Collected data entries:
=== Section Start ===

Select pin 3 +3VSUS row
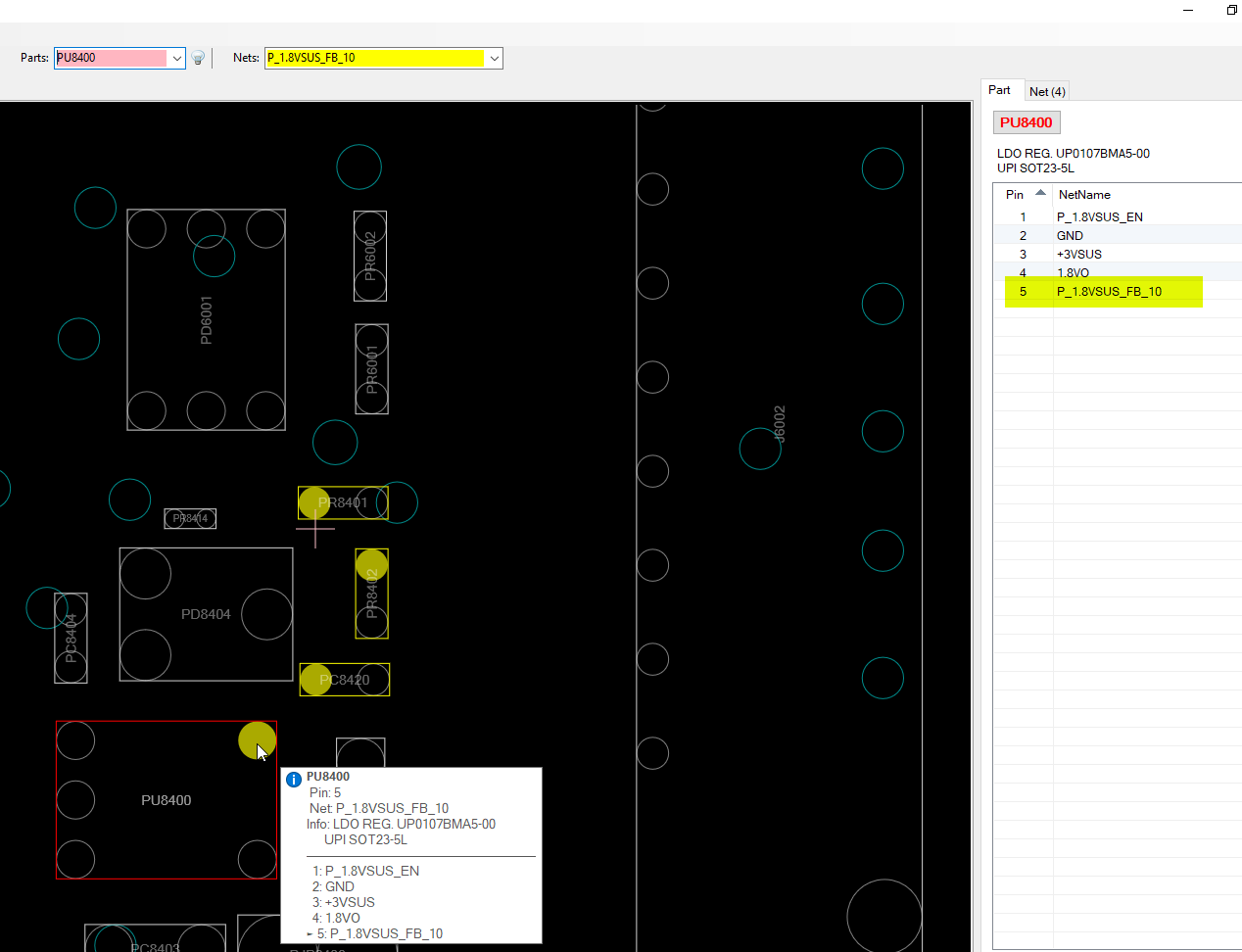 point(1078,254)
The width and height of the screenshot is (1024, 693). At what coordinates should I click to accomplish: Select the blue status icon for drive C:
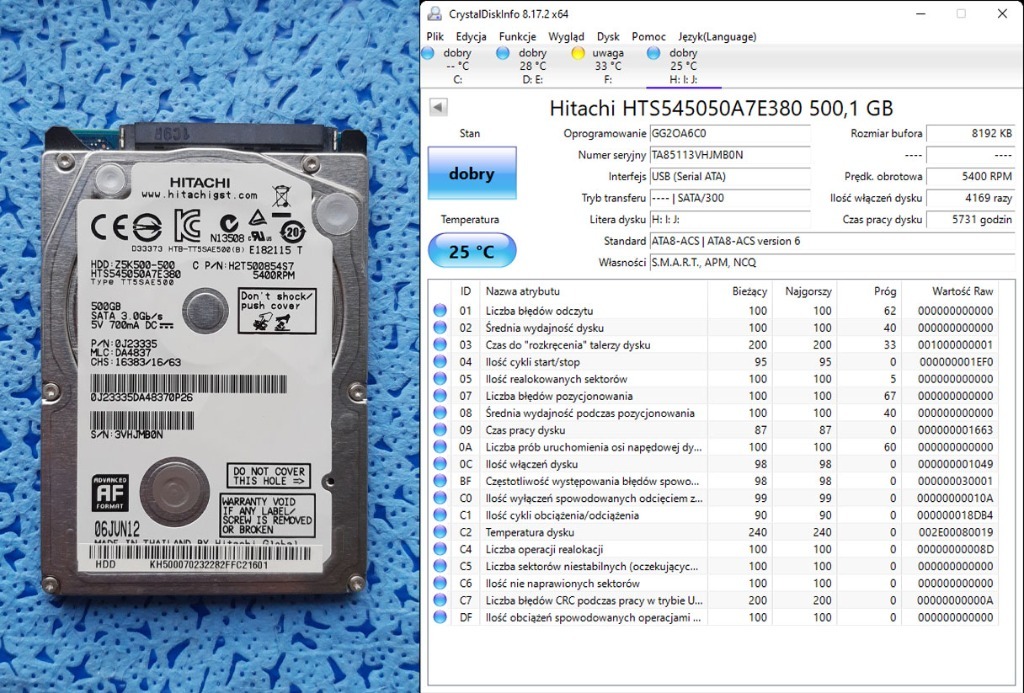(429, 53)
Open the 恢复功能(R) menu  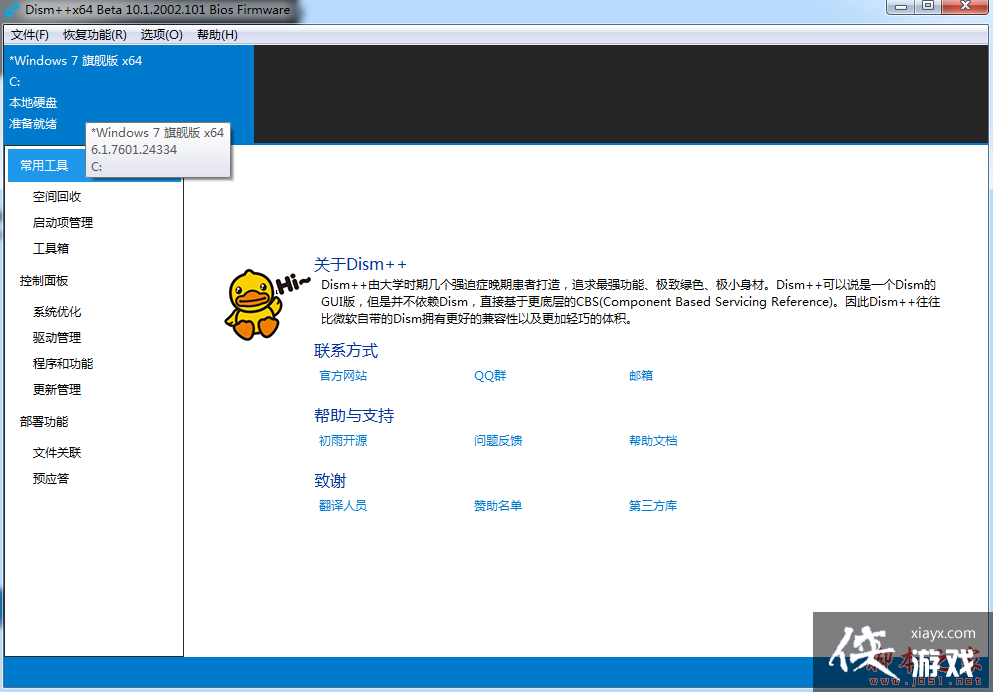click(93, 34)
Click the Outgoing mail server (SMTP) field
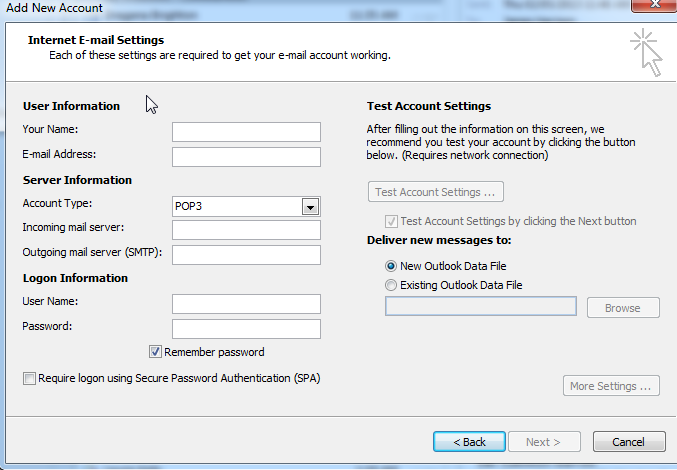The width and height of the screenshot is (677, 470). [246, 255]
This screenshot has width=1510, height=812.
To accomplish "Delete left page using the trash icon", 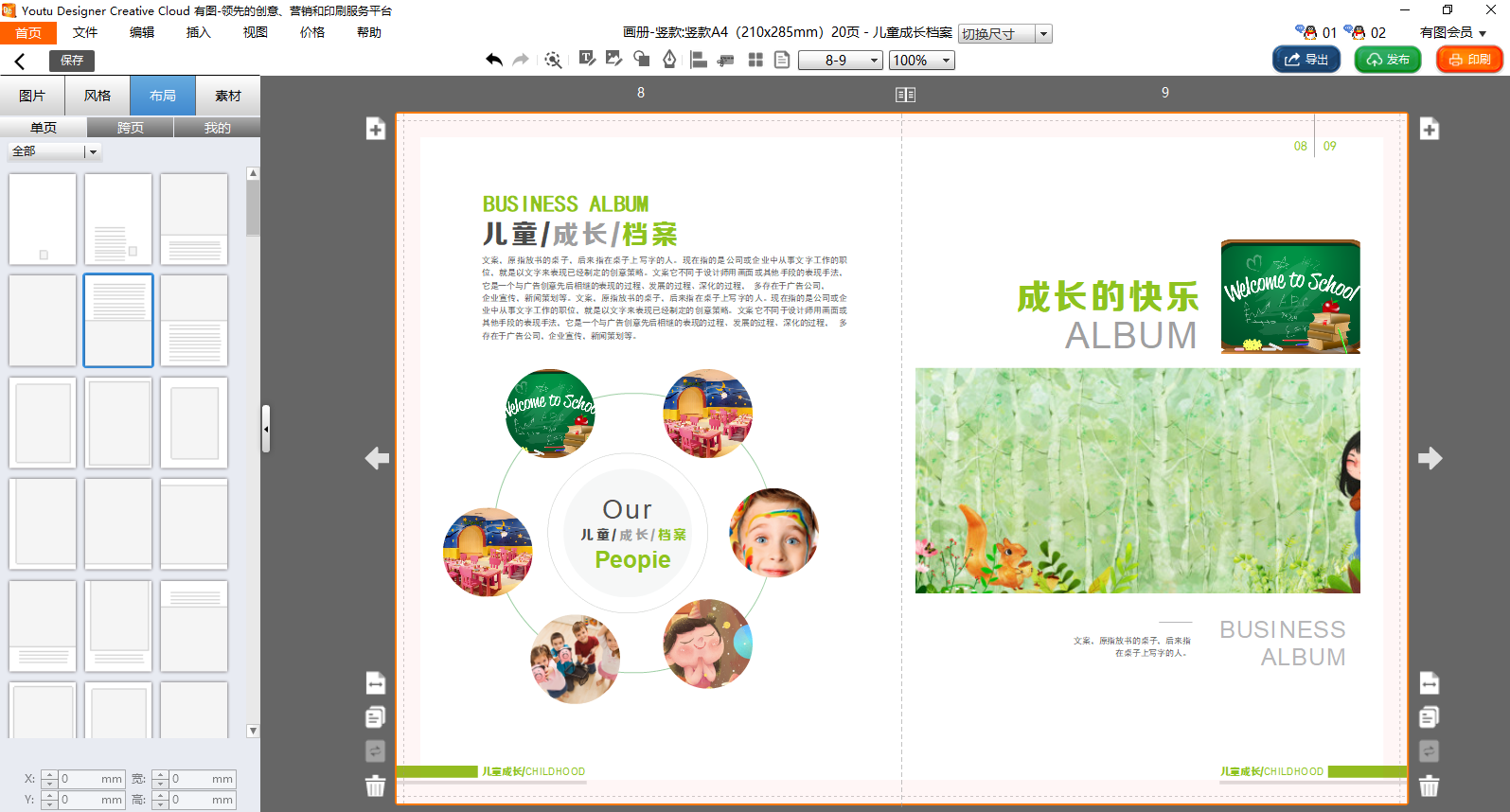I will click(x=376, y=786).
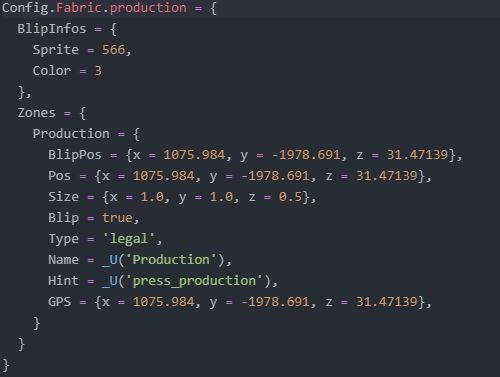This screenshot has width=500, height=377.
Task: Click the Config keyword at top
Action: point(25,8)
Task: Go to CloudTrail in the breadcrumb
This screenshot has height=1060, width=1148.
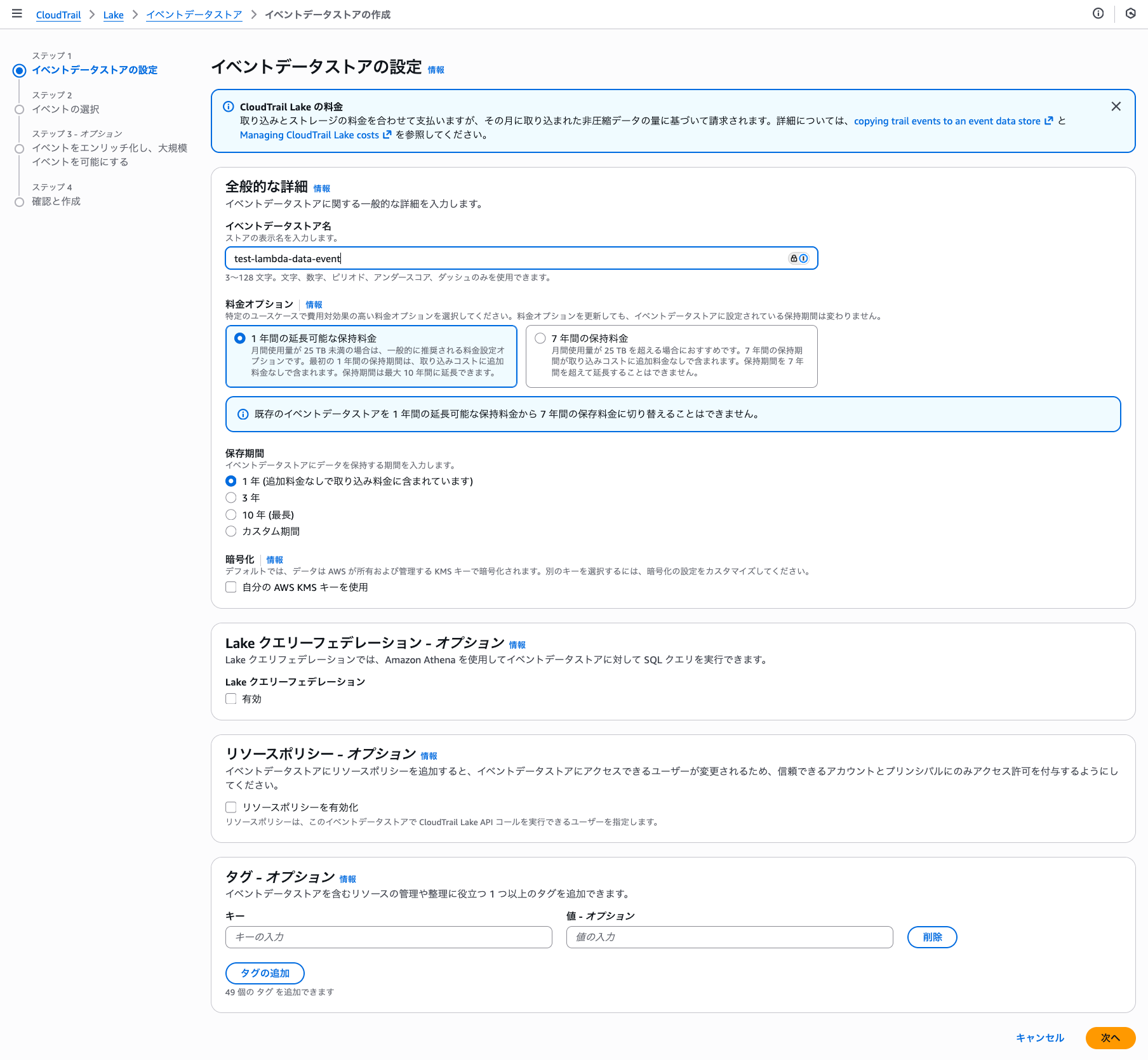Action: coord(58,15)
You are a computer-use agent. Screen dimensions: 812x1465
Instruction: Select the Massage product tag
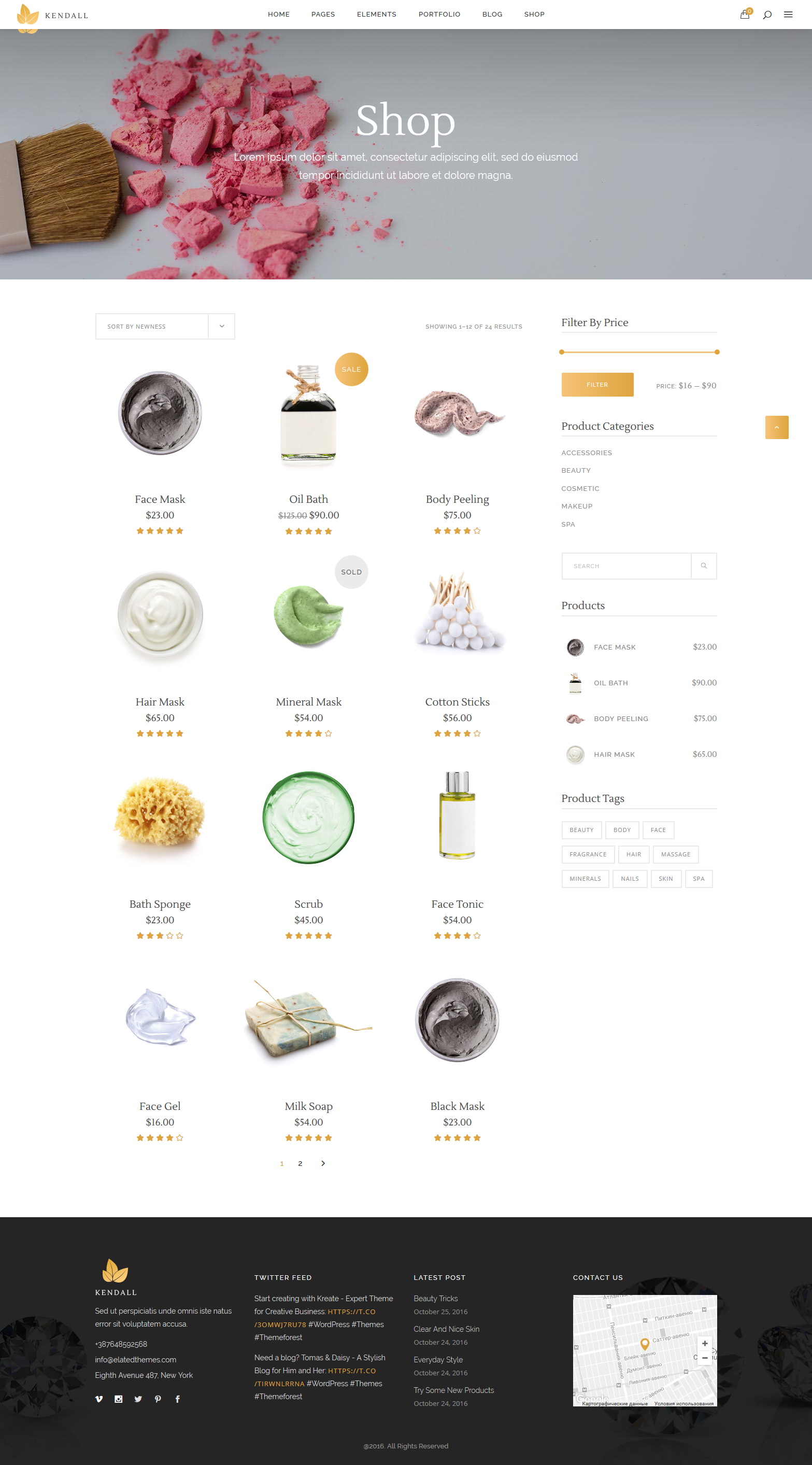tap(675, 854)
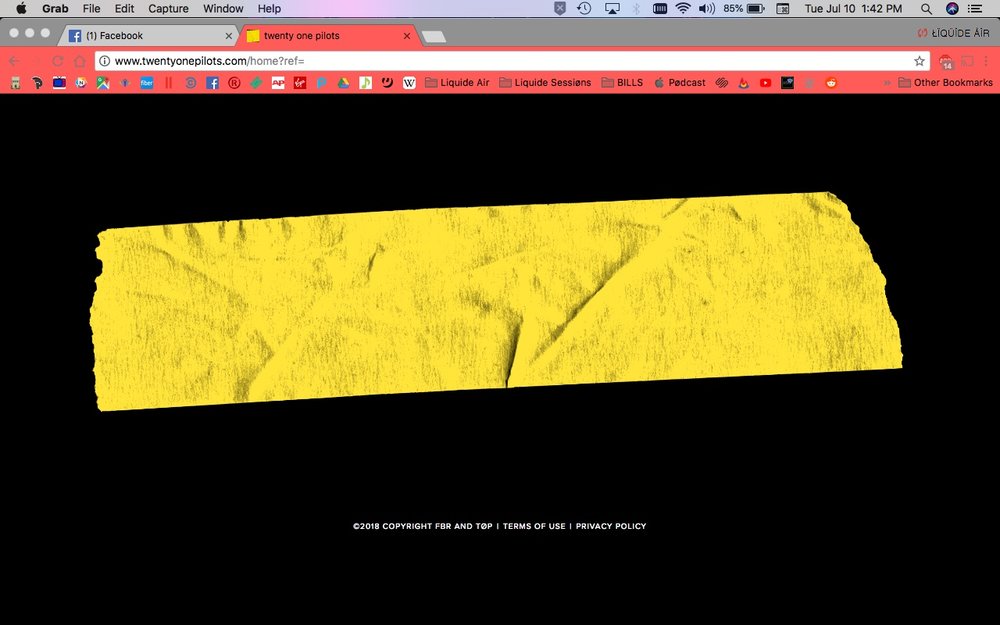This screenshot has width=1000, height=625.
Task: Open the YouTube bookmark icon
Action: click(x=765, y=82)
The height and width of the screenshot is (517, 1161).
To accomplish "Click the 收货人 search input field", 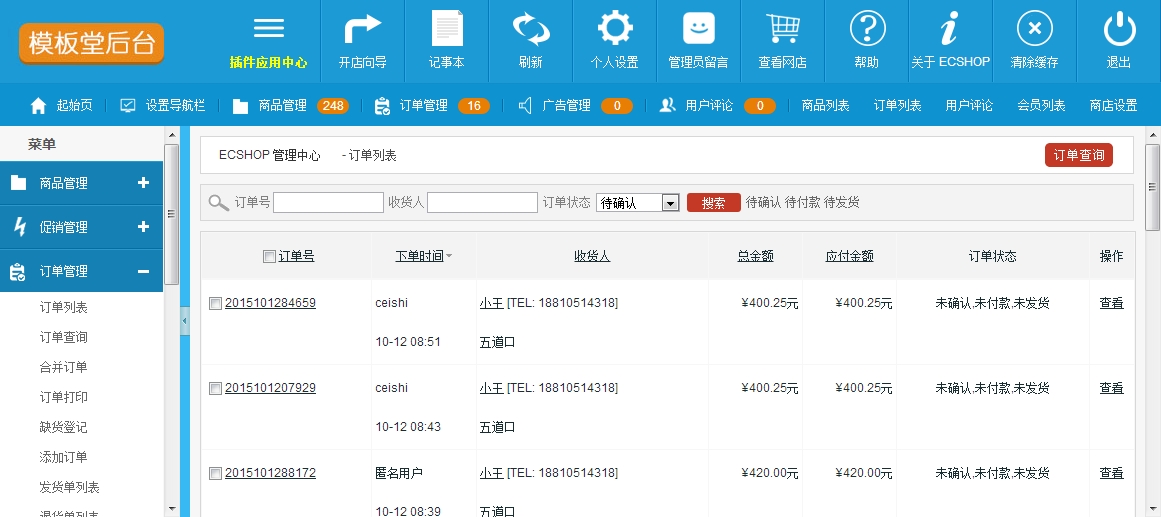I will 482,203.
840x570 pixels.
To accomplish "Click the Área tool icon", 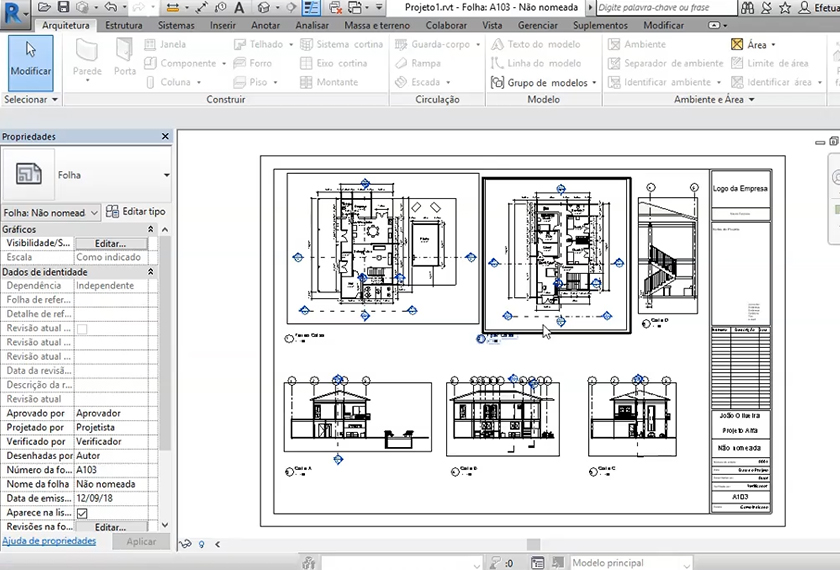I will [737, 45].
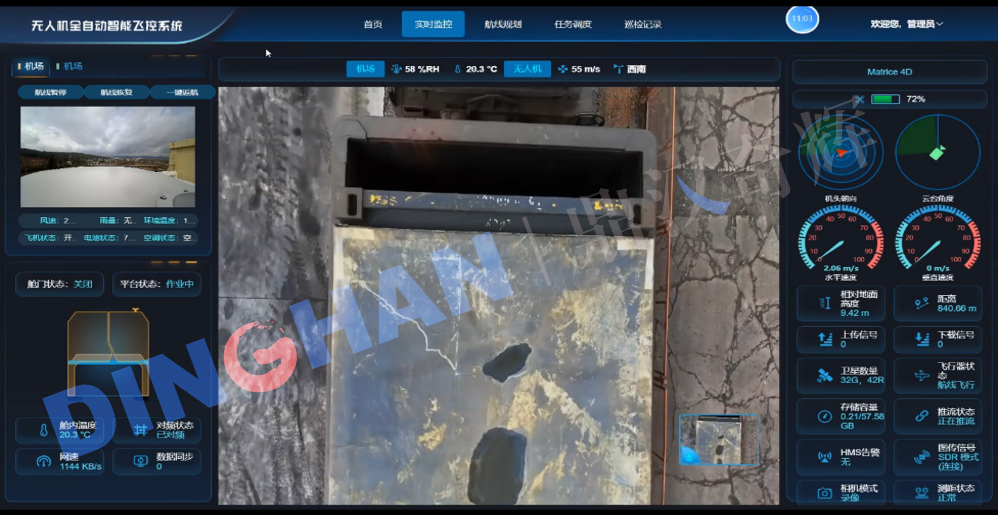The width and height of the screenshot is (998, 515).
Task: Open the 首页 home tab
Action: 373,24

=== Section End ===

### YOUR INSTRUCTIONS
Working from the entries above, reproduce exactly and only the lines beginning with the line that has "Click the Outgoing mail server (SMTP) field" and ending with the line that has "This screenshot has width=1510, height=812."; omit all pictures.

### RESPONSE TO THE TASK
Click the Outgoing mail server (SMTP) field
The width and height of the screenshot is (677, 470). [246, 255]
This screenshot has width=1510, height=812.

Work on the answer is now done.